第124話 ごめんね

文字数 1,318文字

 校門の壁によりかかって誰かが座っている。麗桜だ。
 だが気を失っている。声をかけてあげたいが今はそれどころではない。
 旋はそのまま中まで走っていくと優子が見えた。

『優子ちゃん先輩!』

 旋は全力で走った。

『待って!優子ちゃん先輩!』

 旋の声を聞いても優子は足を止めようともせず、旋は目の前まで行きやっと顔と顔を合わせた。

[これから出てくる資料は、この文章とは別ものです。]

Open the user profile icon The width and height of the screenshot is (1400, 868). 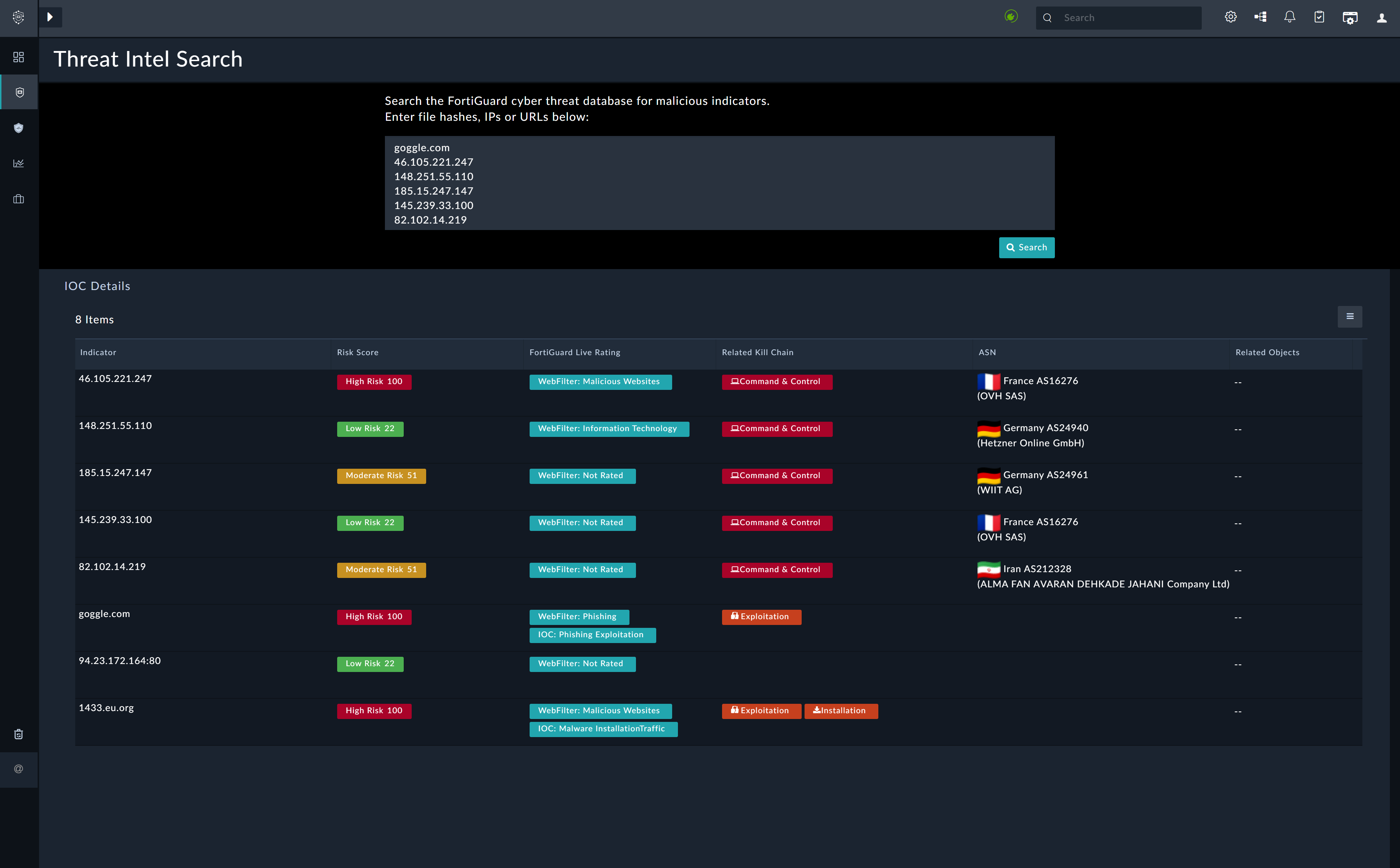pos(1380,17)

『ねぇ、優子ちゃん先輩。ダメだよ、逃げよ。お願い。全部仕組まれてたってちゃんと後で説明しよ?それか警察に相談するとか、とりあえず今は落ち着くまで逃げようよ!』

 優子は何も言わず旋を殴り飛ばした。

『それが答えだ、どけ』

 大好きな優子の拳は特別な痛みがあった。

 だが旋はそれでも立った。

『…ダメだよ…どかない。珠凛と約束した。絶対優子ちゃんを助けてあげるって』

 ズンッ!!

 優子は旋の腹におもいきり拳を叩き込むと無言で歩いていこうとした。
 旋は意識が飛びかけながらも優子にもたれかかりつかんだ。

『うっ…う…うぅ…』

『消えろ』

 重い。苦しい。でも言わなければならない。

 このまま言えずにいることの方が苦しい。

『…あたし、小学校5年生の、時…お姉ちゃんが、自殺…したの…』

 それを聞いて優子は思わず足を止めてしまった。

『…お姉ちゃんはね、進路に悩んで苦しんで、でも家族にも分かってもらえなくて…覚醒剤を使って飛び降りたの…』

 そんな話は知らなかった。

 というより、突然なんの話をしているのかと戸惑い、でも、動揺していた。

『珠凛はね…お姉ちゃんが覚醒剤持ってるの見たんだって。死ぬ前の日に。でもそれが何か分からなくて、言えなくて自分のせいで死なせたんだってずっと苦しんできたみたい』

 優子は胃が痛くなってきた。ギュッと握られているようなそんな感覚がある。

『でもね、あれはあたしたち家族のせいなの。あたし1人でもお姉ちゃんのこと分かってあげられてたら、お姉ちゃんは死んだりしなかったの。だから多分…あたしがお姉ちゃんを殺しちゃったんだ』

 旋は息を整えた。

 まだ苦しい。だがまず気持ちを強く持った。

『あたしのお姉ちゃん…優子って名前だったの…あたし、お姉ちゃんのこと大好きだった…』

 優子は心の奥底が引き裂かれる思いだった。できればここで聞きたくはなかった。

『だから、優子ちゃんのこと、お姉ちゃんみたいに思えて嬉しかった。優しくて、かっこよくて大好きだった…』

 優子は目を閉じると自分を落ち着かせた。

 ダメだ、気をしっかり持つんだ、と。

『だから優子ちゃんは…死なせたりしない。絶対に…』

 優子は旋に振り返った。

『めぐ…』

『え?』

『すまなかった…』

 優子は旋を力一杯抱きしめた。

『優子ちゃん…』

 優子は旋の肩を持った。さっきまでとは違う穏やかな表情、やっと分かってもらえた。
 と旋は一瞬肩の力が抜けた。

『それより早くここから移動しよ!?麗桜ちゃんも起こしてさ、珠凛も近くにいるんだ。あたしたちの仲間もすぐそこに来てくれ…』

 旋が言い終わらない内に優子は本気のパンチを腹にえぐりこんだ。

 今度は失神するまで腕に力を込め腹を圧迫し続けた。

 旋が完全に意識を失うと優子は人目のつかない隅の方へ彼女を運び寝かせてやった。